◆ **Problem to solve**
Copy the lines between the one containing "At what coordinates" and the one containing "point(977,364)", inclusive, swapping "icon" for "button" and changing nothing else. Leave the pictures out of your answer.

◆ **Dataset excerpts**
* * * * * * *

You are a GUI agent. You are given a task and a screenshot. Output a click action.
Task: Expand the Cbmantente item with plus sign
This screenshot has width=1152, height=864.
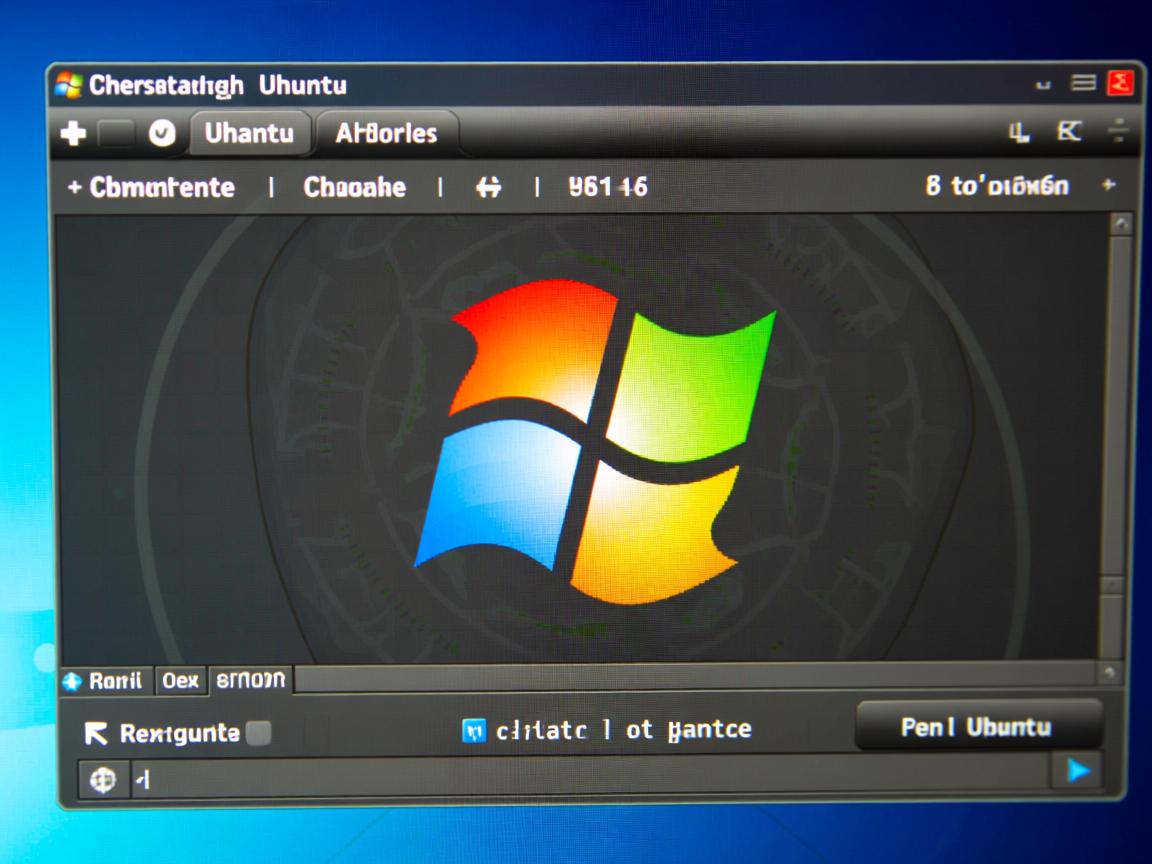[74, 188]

* * * * * * *

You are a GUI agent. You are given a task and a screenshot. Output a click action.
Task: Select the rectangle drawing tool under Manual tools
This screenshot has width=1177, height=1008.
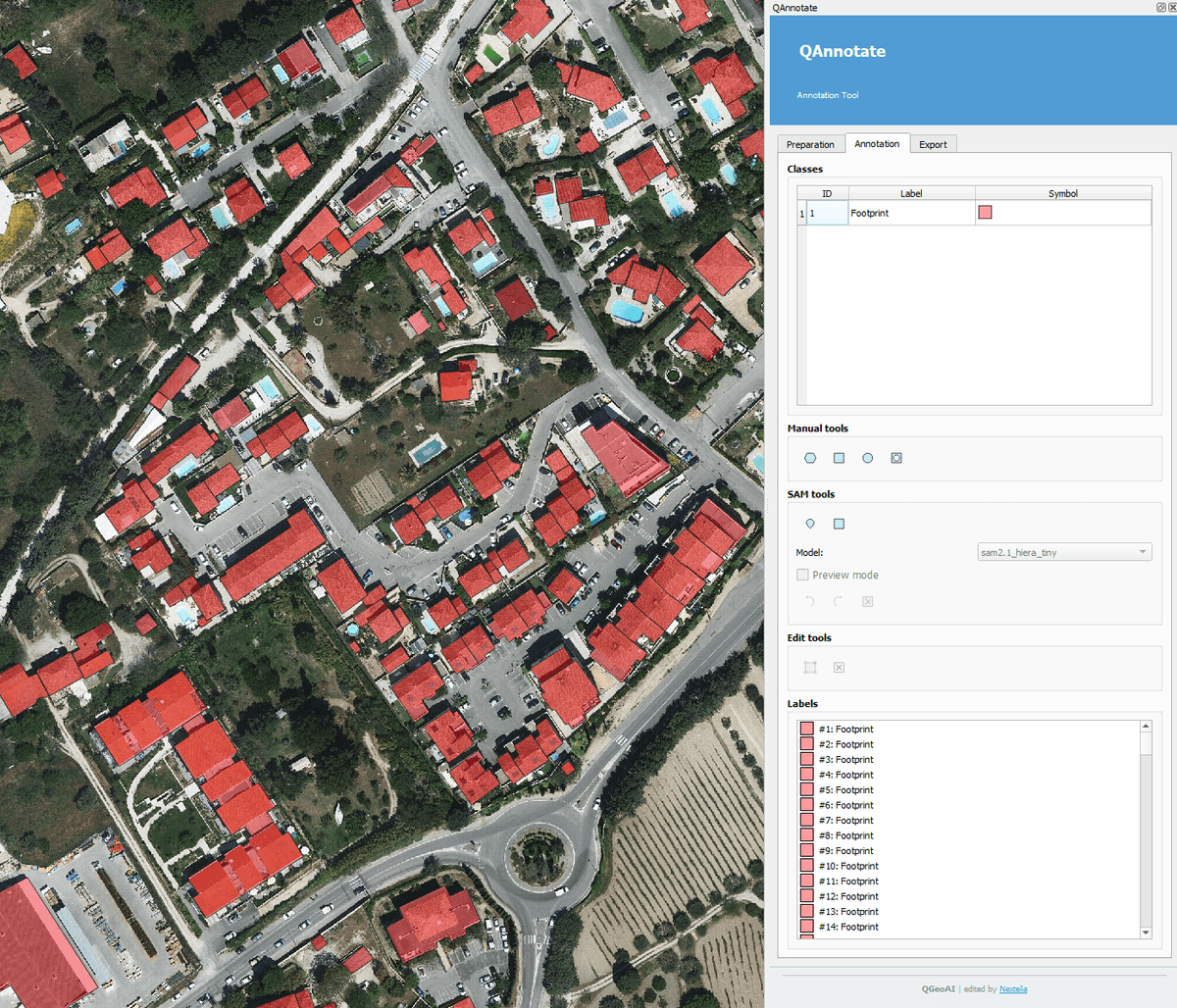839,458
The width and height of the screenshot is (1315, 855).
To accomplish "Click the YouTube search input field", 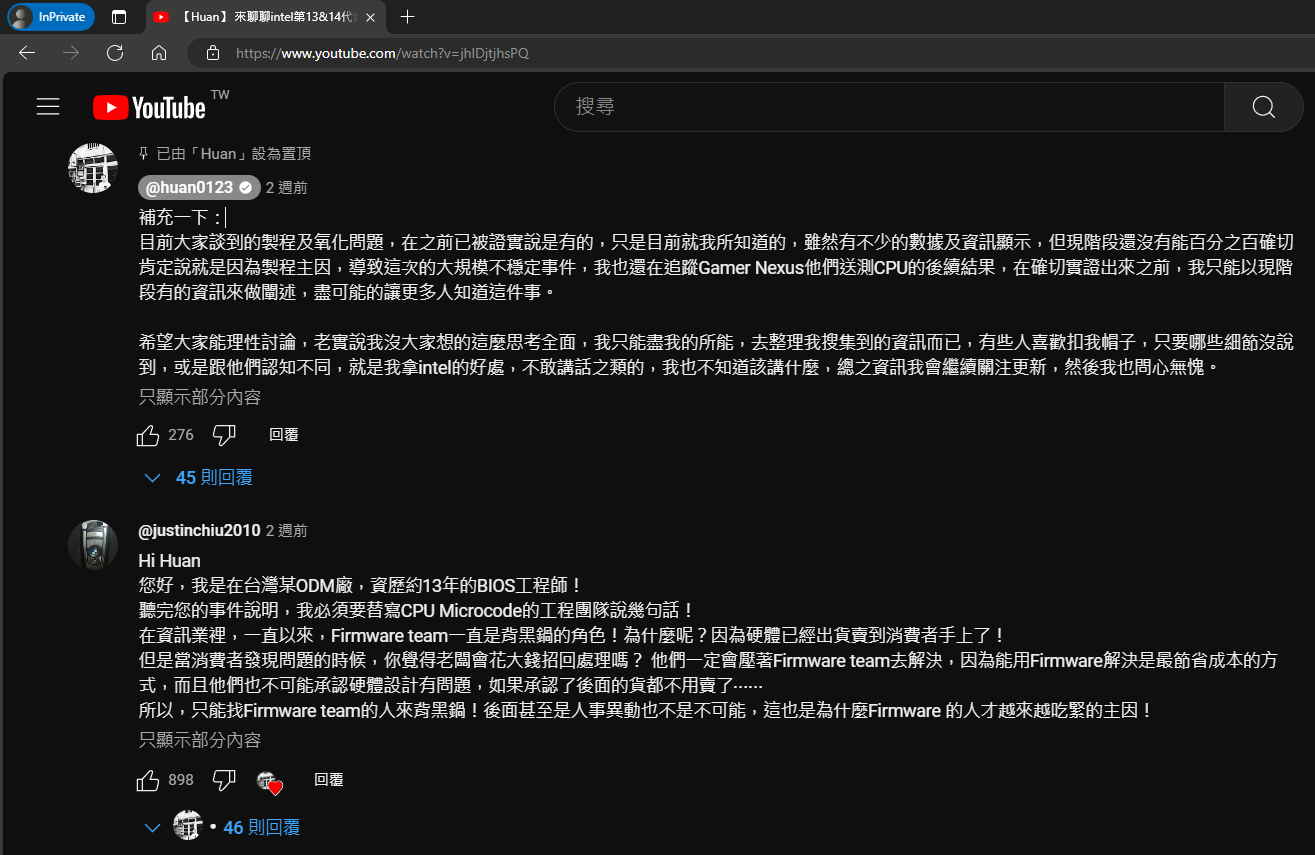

* * * * * * *

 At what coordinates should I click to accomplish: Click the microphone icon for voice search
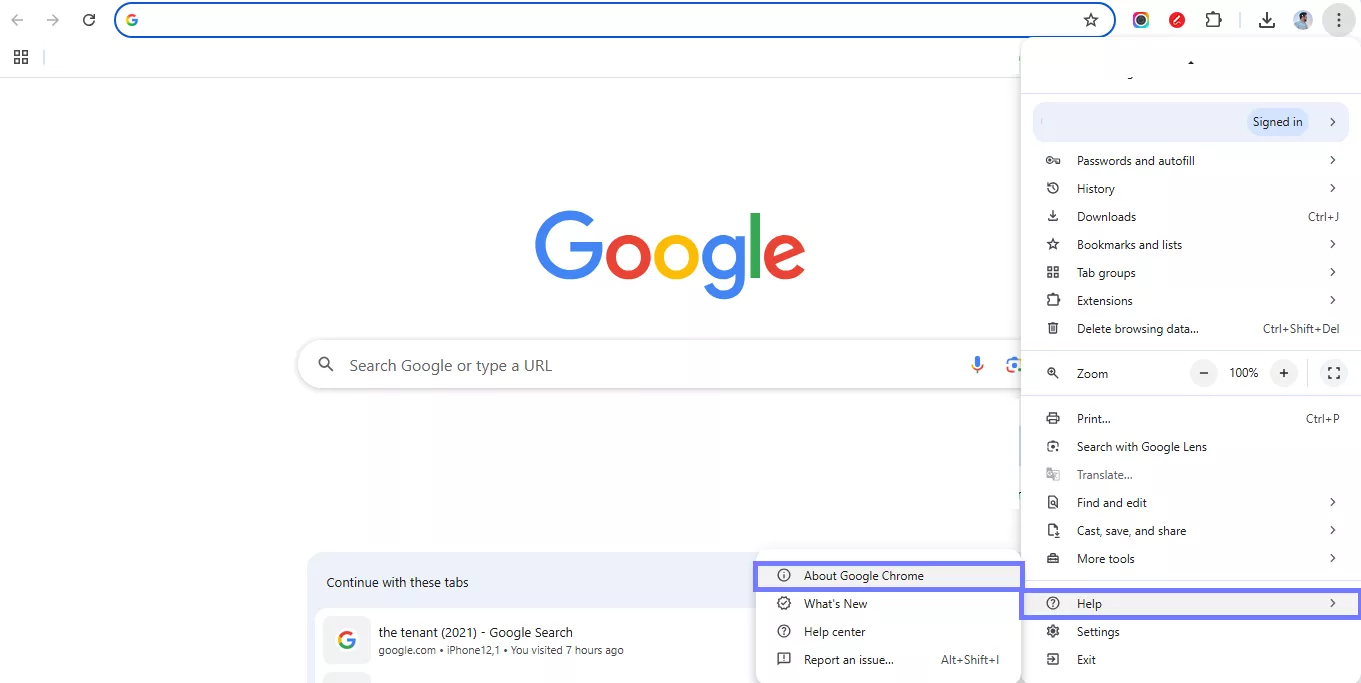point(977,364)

* * * * * * *

◆ **Answer for this exercise**
 At what coordinates should I click to accomplish: Click the microphone button for voice search
point(977,364)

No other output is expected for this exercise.